‘Bernie’: Beware the overly friend mortician

Did you grow up in a small town? Was it like being cocooned in a warm blanket against the cold impersonal world with the homey scent of cinnamon wafting through the air? Or was it like being spied on every single minute of every single day?

In a small town, everyone knows you and everyone knows your business or at least thinks they know your life.

The movie “Bernie” is about how a small town was seduced by a smooth talking nice guy who went from being an assistant funeral director in a small rural town to the kept man of the richest woman in town. Based on the 1998 article “Midnight in the Garden of East Texas” in Texas Monthly, the movie is about the 39-year-old murderer, Bernie, who shot the 81-year-old widow Marjorie Nugent in the back, put her in a freezer underneath some packaged foods and then pretended she was still alive and spent her money on himself and others.

What made this ripe for a black comedy was that Bernie was a well-loved figure in the community, even before his relationship with Nugent. Nugent, however, had alienated her family, including her only child, and all her relatives.  Nice versus nasty. No one particularly seemed to morn Nugent’s passing while so many people loved Bernie that the District Attorney requested a change of venue in order to have a fair trial.

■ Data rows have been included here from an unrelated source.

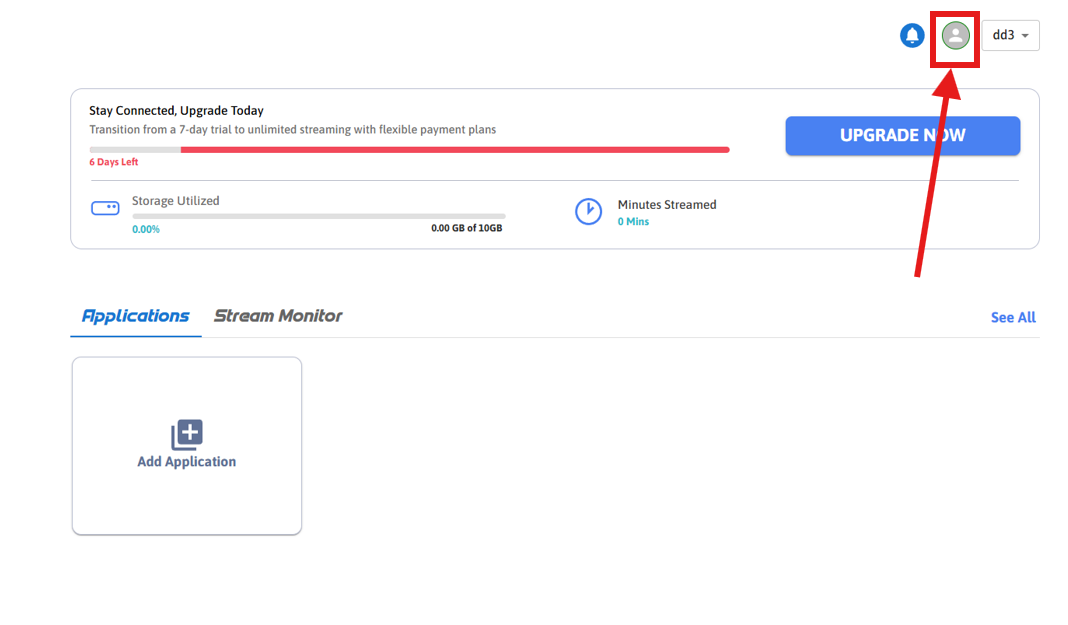This screenshot has height=625, width=1068.
Task: Click the red trial days progress bar
Action: tap(454, 150)
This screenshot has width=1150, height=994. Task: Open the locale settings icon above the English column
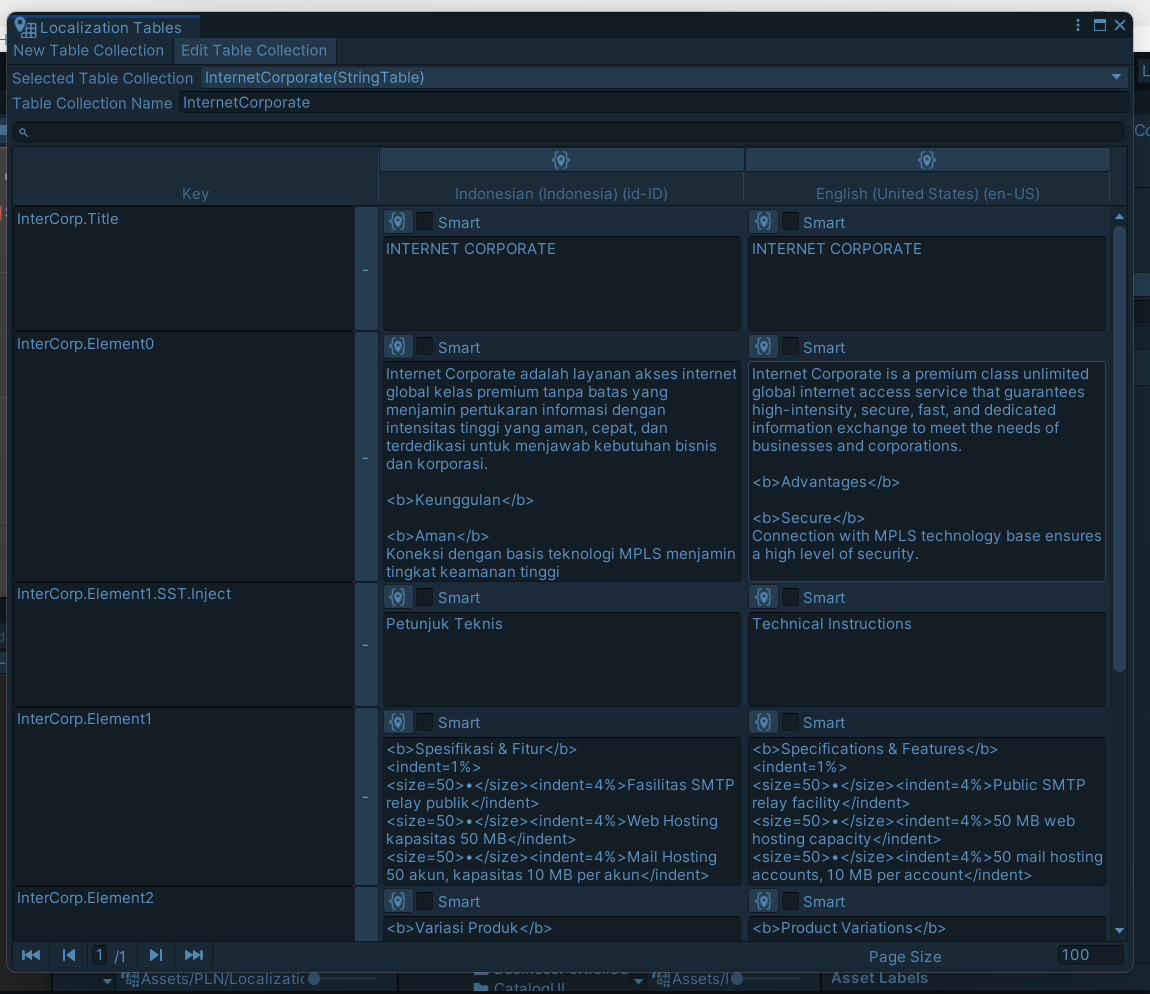pyautogui.click(x=926, y=159)
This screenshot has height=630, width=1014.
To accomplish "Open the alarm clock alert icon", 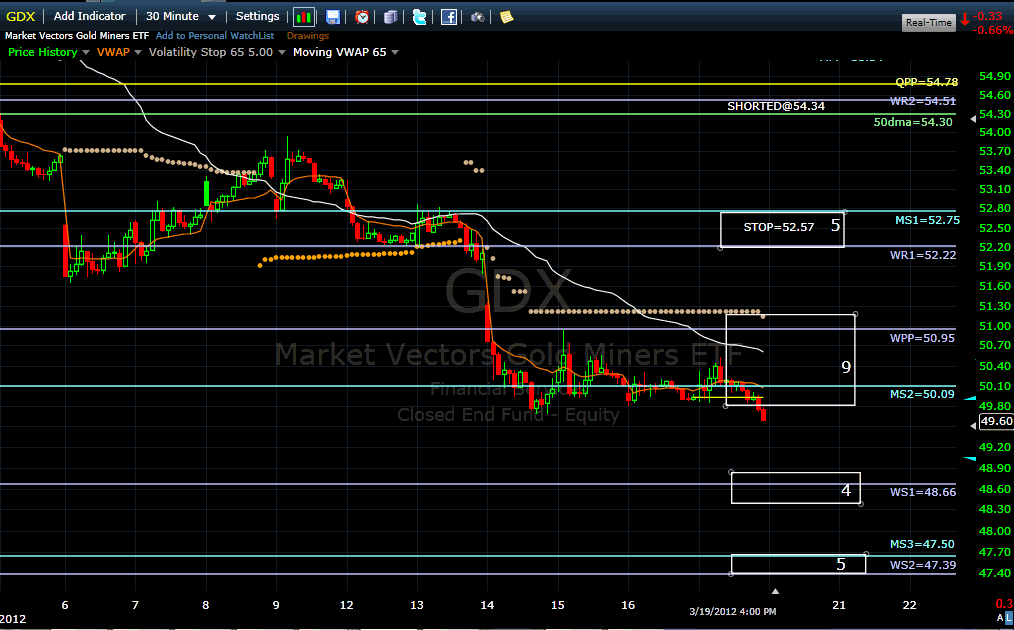I will [362, 17].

Director Richard Linklater doesn’t focus so much on our man Bernhardt “Bernie” Tiede and we don’t get any deep psychological insights. Linklater and Skip Hollandsworth’s script mixes fact with fiction. The interplay between Bernie and the widow is intercut with interviews with real Carthage citizens and actors.  We can’t tell who is whom.

Jack Black as Bernie is more subdued than usual and yet you can see his control. He wants to be something else, something more and that could be simply that he’s hiding his sexuality. When we see the neediness and the demanding nature of Nugent when he’s become her employee, we also understand how Nugent drove everyone away.

If Black is more subdued than usual, so is the smarmy quality of Matthew McConaughey as Danny Buck Davidson, the district attorney. He even keeps his shirt on. Shirley MacLaine as Marjorie got the approval of at least one family member, and perhaps two–nephew Joe Rhodes who wrote an article for “The New York Times Magazine.”

If Marjorie Nugent didn’t get much love during her lifetime because she didn’t have people skills, then she’s getting more love and attention now. Bernie, who’s serving time, helped her make thousands of people she never met smile. I guess that’s some kind of an achievement anyone would be proud of.

For the curious, Linklater shows the real Bernie Tiede and Marjorie Nugent during the credits.  For Bernie, small town life seemed to be a too cozy and so seductively safe that he couldn’t leave even after he had murdered her. For Marjorie, she was someone and she could lord that over them all and they couldn’t very well easily ignore her like someone in the impersonal big city. like Austin. Marjorie and her husband had been living in Longview (population 81, 336) until 1989 when they moved back to Carthage (population 6,700). Small town life can be both depending upon who you are. You do get the feeling that despite that murder, the world would be a better place with more Bernies.

Bernie” is available on Netflix instant streaming.